Sweet Potato Soupy Soup
Sweet potato from a New York farmers market in the fall is an absolute delight. This soup champions the sweet potato in all its glory, along with a couple of ingredients you may already have in your pantry, making it achievable as a weeknight comfort meal.
Serves 6-8
What’s in it
1 large sweet potato, around 1.5-2 pounds
1 tablespoon cumin seeds
1 teaspoon ground coriander
4 garlic cloves
1 red onion, quartered
2 tablespoons butter, unsalted
1 can chickpeas
1 cup coconut milk
4 cups vegetable broth
What you do with it
Preheat the oven to 400F. Dice the sweet potato into even 1/1.5inch chunks, and add to a baking sheet. Add the garlic cloves (leave the skin on), sprinkle over the cumin and coriander, along with 2 tablespoons of EVOO. Mix everything together and pop into the oven for 60 minutes.

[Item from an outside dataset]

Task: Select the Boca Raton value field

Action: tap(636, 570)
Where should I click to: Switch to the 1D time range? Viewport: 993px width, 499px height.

Meanwhile, heat a saucepan on medium heat, and add the butter. Once melted, add the onion, and cook for 5 minutes, before lowering the heat. Continue cooking, stirring often, until the onion starts to get soft. When you’re here, drain the chickpeas and add to the pot, along with the coconut milk and all of the broth. Bring to the mixture to the boil, then lower the heat and simmer for 5 minutes.
Add the sweet potato and take the soupy mixture off the heat. Blend with a stick blender, and serve immediately.